Reproduce the lines below word for word, leaving out the pictures.
:: Records for processing
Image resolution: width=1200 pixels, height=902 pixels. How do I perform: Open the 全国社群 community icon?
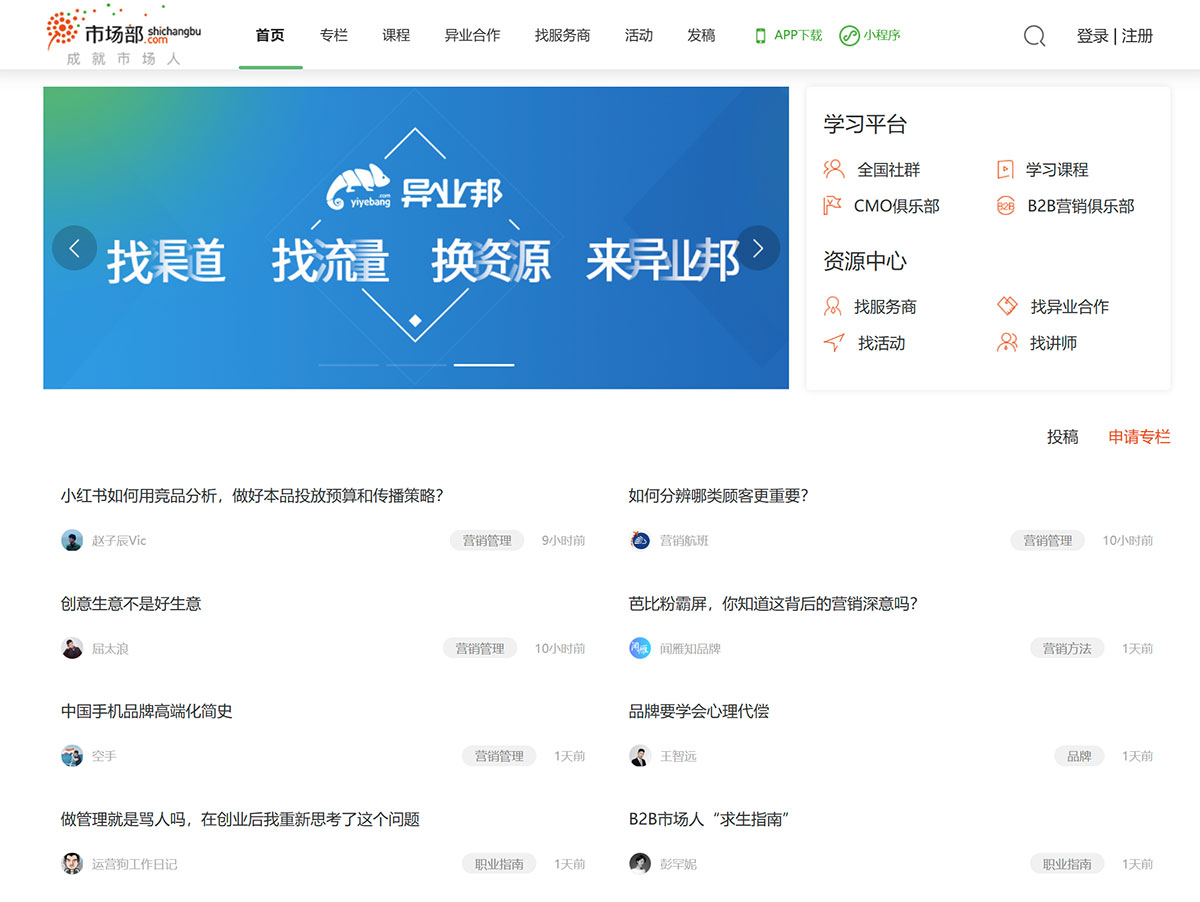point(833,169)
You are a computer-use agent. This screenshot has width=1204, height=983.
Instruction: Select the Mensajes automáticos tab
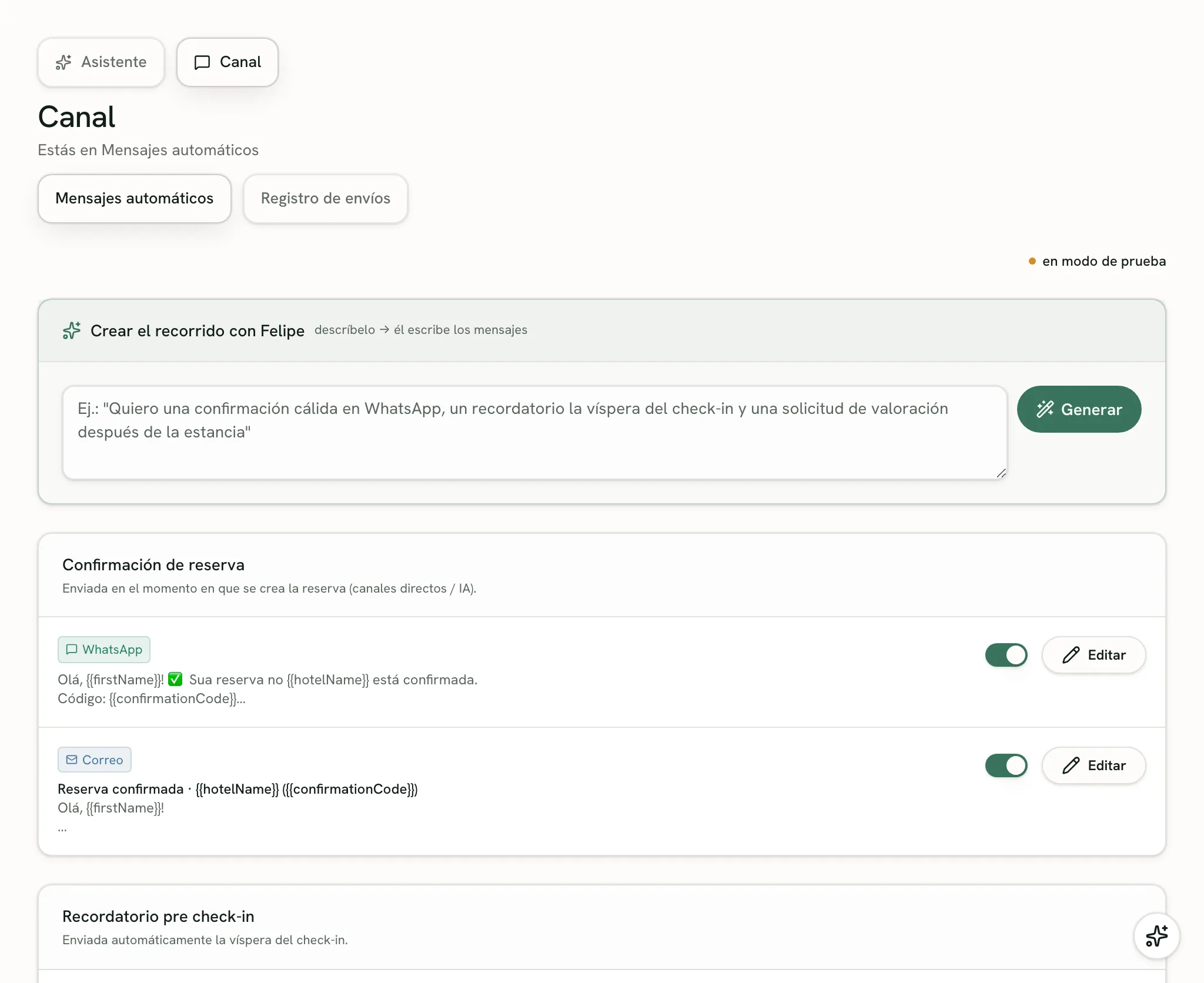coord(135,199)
::::
**Answer for this exercise**:
Image resolution: width=1200 pixels, height=902 pixels. How do I perform: Open the 全国社群 community icon?
point(833,169)
You are a computer-use agent. This screenshot has width=1204, height=983.
Instruction: Select the Mensajes automáticos tab
coord(135,199)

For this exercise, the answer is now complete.